Testing of shale oil wells equipped with electric submersible pumps (ESPs) is particularly challenging because both rates and pressures decline rapidly and continuously, which is aggravated by rising gas-liquid ratios (GLR) and intermittent production, which means that wells are often in transient condition. High-frequency measurement is therefore necessary to obtain a representative profile of rate and pressure versus time, which requires a dedicated multiphase flowmeter or test separator on each well. This paper investigates a novel method for obtaining very high frequency measurements using ESP data from both the downhole permanent gauge and the surface VSD (Variable Speed Drive), thus leveraging the standard ESP installation to obtain critical reservoir information.

The algorithms use real-time data, which provide the necessary measurement frequency, resolution, and repeatability to capture well performance transients.

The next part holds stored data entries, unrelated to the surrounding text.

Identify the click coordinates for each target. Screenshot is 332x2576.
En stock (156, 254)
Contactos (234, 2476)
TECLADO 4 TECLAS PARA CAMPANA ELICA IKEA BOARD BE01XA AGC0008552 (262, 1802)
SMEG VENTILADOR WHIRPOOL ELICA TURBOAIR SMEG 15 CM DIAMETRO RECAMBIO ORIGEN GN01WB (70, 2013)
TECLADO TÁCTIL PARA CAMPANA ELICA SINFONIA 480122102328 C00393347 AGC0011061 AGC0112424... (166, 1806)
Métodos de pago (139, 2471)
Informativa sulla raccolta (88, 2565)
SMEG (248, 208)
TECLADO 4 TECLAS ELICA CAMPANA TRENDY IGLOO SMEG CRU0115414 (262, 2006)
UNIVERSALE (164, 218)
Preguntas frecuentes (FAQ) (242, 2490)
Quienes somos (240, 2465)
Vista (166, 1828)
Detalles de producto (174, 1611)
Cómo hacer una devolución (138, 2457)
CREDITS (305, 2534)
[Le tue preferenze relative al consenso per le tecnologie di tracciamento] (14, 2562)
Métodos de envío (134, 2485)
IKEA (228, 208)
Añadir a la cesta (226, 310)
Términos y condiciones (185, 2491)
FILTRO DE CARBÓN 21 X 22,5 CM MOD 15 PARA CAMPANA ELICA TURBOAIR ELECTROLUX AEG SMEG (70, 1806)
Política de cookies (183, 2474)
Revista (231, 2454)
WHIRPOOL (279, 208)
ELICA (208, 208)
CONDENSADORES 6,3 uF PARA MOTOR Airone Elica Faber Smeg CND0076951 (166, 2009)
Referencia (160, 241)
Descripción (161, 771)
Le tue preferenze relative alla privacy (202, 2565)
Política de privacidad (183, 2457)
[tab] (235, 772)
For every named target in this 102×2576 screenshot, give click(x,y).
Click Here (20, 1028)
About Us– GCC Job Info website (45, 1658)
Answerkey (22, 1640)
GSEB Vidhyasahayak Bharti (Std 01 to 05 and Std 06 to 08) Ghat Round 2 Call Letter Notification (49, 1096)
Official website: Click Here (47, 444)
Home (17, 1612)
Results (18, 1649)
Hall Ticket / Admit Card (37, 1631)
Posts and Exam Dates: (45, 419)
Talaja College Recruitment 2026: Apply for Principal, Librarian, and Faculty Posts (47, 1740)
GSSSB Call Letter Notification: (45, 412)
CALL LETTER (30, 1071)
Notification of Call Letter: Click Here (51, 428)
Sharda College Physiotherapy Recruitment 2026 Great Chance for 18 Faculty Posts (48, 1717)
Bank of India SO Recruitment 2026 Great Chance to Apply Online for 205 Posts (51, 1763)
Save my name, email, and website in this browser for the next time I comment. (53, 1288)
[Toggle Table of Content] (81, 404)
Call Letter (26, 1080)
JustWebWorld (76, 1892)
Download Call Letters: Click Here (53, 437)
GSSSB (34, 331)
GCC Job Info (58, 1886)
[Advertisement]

The liquid flow rate calculation is based on the principle that the power absorbed by the pump is equal to that generated by the motor, which can be resolved for rate. Water cut is calculated by modeling the production tubing as a gradiometer. The tubing pressure drop provides a measurement of the average fluid density, which is then converted to a water cut. Analytical equations are used throughout the process ensuring that the physics are respected at all times, which yields greater reliability than analogous methods based on correlations and artificial intelligence.

The calculated rates were compared to measured rates on a shale oil well equipped with an ESP and a dedicated test separator to provide a reference for validating the calculations. An excellent match was obtained when averaging the high frequency data to match the separator's frequency of daily measurements. In addition, a single calibration over a period of 5 months was all that was needed confirming that the models respected the underlying physics at all times and provided an accurate trend, despite an increasing gas void fraction and numerous stops and starts. One of the reasons that a single calibration was sufficient for a long time period was that the liquid rate algorithm is independent of specific gravity and therefore the computation can handle varying water cut and GLR. The high-frequency flow rate data enabled modeling of fracture efficiency because reservoir flow regimes can be identified. A method was also identified for providing an approximate prediction of flowing pressure as a function of flow rate [i.e., a pseudo inflow performance relationship (IPR) curve for shale oil wells], which is essential to well performance optimization and predicting the timing of the switch to beam pumping.

In addition to providing a cost-effective method for well testing when transients dominate well production, such virtual flowmeters also have value in conventional oil well testing. They can reduce the cost of testing operations while concurrently improving back allocation by virtue of the high frequency, resolution, and repeatability of the rate calculations.